Deputy Foreign Minister Andriy Sybiha made the appeal in Brussels on Tuesday. He argued that the current cap is too generous, especially since global prices have dropped and Russian oil is already selling below the $60 ceiling. “From our point of view, the reasonable price cap is 30 dollars,” Sybiha said.
The request comes as the European Union and the United Kingdom announced new sanctions targeting Russia’s so-called shadow fleet and financial institutions helping to bypass existing restrictions. The EU has reportedly considered lowering the cap to $50, but Ukraine wants a deeper cut.
The timing may be in Ukraine’s favor. Russian oil revenues dropped to $13.2 billion in April—the lowest level in nearly two years. The average price of Russia’s main export grade, Urals crude, was $55.64 per barrel, well under the current cap. Russia’s finance ministry has already lowered its expectations for oil and gas income and tripled its projected budget deficit for 2025.

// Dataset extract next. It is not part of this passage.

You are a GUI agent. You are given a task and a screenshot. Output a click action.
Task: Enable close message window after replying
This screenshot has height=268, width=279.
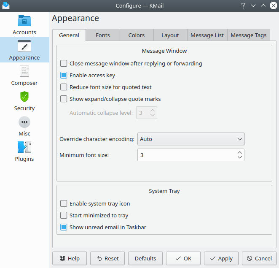click(64, 63)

However, further lowering the cap could face challenges. The cap mechanism only restricts access to Western shipping and insurance services if the oil is sold above the set price. But enforcing it has proven difficult. Reducing the cap to $30 could increase pressure on Russia, but it may also drive more trade through shadow tankers or non-Western channels.
Ukrainian President Volodymyr Zelensky believes that increasing economic pressure is the key to pushing Russia toward a resolution. “The more pressure there is,” Zelensky said Tuesday, “the more motives Moscow will have to move towards real peace.”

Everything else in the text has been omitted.